Why can't the parser just be an LLM?

I want to further discuss the abbreviated commands that we all probably use, because these are relevant to the concept of natural language processing and the longstanding ideal of a conversational exchange with the computer, which the LLMs are approximating.

We on the this forum are self-selected keyboard slingers. We don’t mind reading and typing; many many people would find speaking to be a much more intuitive and pleasurable method of input, and such a preference is very explainable, because written text is already the first layer of interpretation. Writing systems are absolutely the most basic and foundational information technology. It is perhaps because of this fact that the idea of writing text into the machine makes so much sense.

Yet speaking in the freedom of unmediated language is the most idealized form of computer interaction that we have always seen depicted in science fiction. I almost want to try rigging up either text-to-speech or a voice assistant to try speaking commands into a text adventure game. Almost–like I said, I’m a keyboard slinger and my free time is over now that I work full time in a clerical healthcare job.

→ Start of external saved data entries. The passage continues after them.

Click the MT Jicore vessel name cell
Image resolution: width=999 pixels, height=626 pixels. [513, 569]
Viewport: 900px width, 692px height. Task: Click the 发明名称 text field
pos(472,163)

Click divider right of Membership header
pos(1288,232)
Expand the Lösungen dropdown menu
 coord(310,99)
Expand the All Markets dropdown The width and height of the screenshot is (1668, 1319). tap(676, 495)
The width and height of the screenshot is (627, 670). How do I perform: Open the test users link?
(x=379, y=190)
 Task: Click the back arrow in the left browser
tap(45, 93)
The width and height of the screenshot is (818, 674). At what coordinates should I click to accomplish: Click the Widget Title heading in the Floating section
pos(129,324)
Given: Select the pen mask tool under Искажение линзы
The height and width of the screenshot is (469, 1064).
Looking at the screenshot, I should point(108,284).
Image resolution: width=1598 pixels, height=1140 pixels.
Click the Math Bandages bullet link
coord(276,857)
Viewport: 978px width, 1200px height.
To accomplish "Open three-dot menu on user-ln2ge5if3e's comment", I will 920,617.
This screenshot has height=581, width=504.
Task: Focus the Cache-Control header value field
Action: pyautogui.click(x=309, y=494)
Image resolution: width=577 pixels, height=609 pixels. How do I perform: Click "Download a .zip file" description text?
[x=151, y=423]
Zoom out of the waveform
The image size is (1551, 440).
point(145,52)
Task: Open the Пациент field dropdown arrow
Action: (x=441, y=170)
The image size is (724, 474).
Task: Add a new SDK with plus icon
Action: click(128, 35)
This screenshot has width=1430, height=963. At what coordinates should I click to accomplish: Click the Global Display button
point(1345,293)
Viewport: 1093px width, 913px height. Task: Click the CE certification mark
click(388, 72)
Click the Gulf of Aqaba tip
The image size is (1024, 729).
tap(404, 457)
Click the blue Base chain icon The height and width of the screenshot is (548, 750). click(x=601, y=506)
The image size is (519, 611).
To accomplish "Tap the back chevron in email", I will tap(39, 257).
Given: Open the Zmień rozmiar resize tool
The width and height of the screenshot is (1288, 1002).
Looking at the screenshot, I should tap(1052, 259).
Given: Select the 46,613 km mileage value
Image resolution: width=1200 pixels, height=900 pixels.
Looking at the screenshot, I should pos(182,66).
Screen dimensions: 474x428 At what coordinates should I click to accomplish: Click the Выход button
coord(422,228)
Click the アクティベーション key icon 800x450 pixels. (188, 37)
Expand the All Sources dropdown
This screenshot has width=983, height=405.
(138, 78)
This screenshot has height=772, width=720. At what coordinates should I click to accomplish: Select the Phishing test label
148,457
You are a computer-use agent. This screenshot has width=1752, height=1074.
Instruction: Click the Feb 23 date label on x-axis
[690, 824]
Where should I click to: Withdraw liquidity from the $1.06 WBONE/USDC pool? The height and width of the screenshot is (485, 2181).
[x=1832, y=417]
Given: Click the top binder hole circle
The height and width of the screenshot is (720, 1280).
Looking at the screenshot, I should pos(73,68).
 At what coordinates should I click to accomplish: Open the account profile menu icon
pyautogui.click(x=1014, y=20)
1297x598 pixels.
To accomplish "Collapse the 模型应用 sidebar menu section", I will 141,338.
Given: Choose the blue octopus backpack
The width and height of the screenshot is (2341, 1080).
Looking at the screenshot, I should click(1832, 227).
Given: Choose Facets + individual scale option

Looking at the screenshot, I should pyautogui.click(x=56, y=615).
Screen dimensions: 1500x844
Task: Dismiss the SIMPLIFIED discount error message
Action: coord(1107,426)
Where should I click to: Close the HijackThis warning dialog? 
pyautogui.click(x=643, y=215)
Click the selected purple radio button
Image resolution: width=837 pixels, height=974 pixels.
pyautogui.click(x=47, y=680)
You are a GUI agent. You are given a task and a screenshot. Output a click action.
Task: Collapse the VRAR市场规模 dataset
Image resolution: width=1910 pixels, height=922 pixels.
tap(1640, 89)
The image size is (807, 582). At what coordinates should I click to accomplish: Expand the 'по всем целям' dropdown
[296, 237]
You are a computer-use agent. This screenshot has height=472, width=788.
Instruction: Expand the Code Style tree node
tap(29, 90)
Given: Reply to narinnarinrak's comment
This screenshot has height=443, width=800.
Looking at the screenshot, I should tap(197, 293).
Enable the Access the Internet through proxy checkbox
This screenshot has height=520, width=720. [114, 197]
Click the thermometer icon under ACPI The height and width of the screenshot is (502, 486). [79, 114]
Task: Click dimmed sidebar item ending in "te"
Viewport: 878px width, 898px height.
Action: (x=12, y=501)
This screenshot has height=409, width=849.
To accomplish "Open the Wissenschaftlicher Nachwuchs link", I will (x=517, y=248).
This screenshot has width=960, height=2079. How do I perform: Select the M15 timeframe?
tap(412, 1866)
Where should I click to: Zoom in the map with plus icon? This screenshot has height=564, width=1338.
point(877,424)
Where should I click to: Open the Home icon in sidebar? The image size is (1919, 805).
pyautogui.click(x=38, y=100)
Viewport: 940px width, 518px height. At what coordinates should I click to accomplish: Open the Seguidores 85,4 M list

But even though I never tried, I am quite certain that I would never enunciate the syllables, “double-yoo” in order to literally input >W into an IF parser to ask it to move the player character westward. I’m confident that I would say, “Walk west.” I would almost never type >WALK WEST; when I play text adventures, I type >W, but if I were to play by speaking input, there would be no more effort and considerably more pleasure in speaking out the full, linguistically correct command phrase. Likewise, I imagine that I would often but not always include articles when speaking commands, although I omit them when typing.

Why does this matter, since I’ve been asking about using LLMs in our keyboard-defaulting garden? Because ultimately parser commands are abstractions of conversation instructions in spoken language, and because the science fictional ideal that AI is bringing us toward has always shown us that, in theory, interacting with computers could happen without codes or even textual writing. As fiction and as a digital personality, the IF parser is always kind of pretending to be an actor in a natural conversation. I can’t feel that this approach of the ideal that a major fascet of our genre is based on is merely tangential.